10 And if Christ be in you, the body is dead because of sin; but the Spirit is life because of righteousness. (Romans 8:10 KJV)
William Burkitt’s Commentary
If Christ be in you, that is by his Holy Spirit, the body is dead, that is, still subject to death, because of sin, which will never cease to be in us till we die; but the Spirit is life, that is, will give life to it again, because of righteousness, or of that justification which is unto life.
Learn hence, That Christ in believers is a sure pledge and earnest to them of eternal life, both in body and soul; Christ is in believers two ways,
1. Objectively, as the object is in the faculty, or the things we think of, love and delight in, are in our hearts and minds: Thus Christ is said to dwell in our hearts by faith.
2. Effectively, so Christ is in believers by his Spirit, whose gracious influences produce life in them and likeness to him.
Learn, 2. That the bodies of believers, in whom Christ dwells, are subject to death as well as other men’s, and that because of sin, both original and actual: Sin brought mortality into their natures, death entered the world by sin, and sin goes out of the world by death; true, they are by Christ delivered from the sting, but not from the stroke of death; Their bodies are dead because of sin.
Learn, 3. That believers, though mortal, and subject to death with regard to their bodies, yet they live, and are in a state of immortality with regard to their souls: The Spirit is life; that is, the spirit of the believer is immortal, yet not exclusively, but emphatically; not as if other men’s souls did not live after death, but it is a life worse than death; it is a special immortality that the believer is a partaker of.

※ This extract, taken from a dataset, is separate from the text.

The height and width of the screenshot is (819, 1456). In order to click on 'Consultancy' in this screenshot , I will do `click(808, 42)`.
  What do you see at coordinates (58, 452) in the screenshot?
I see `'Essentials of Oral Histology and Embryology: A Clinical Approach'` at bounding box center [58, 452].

Learn, 4. The Spirit is life because of righteousness. If we understand it of Christ’s righteousness that gives us a right and title to salvation; if of our own inherent righteousness, that is a qualification to fit and prepare us for eternal life and salvation; take it in either sense, it teaches us, that without righteousness there can be no hope of eternal life and happiness; we can be neither fit for the employment of heaven nor for the enjoyment of heaven without it, Col 1:12.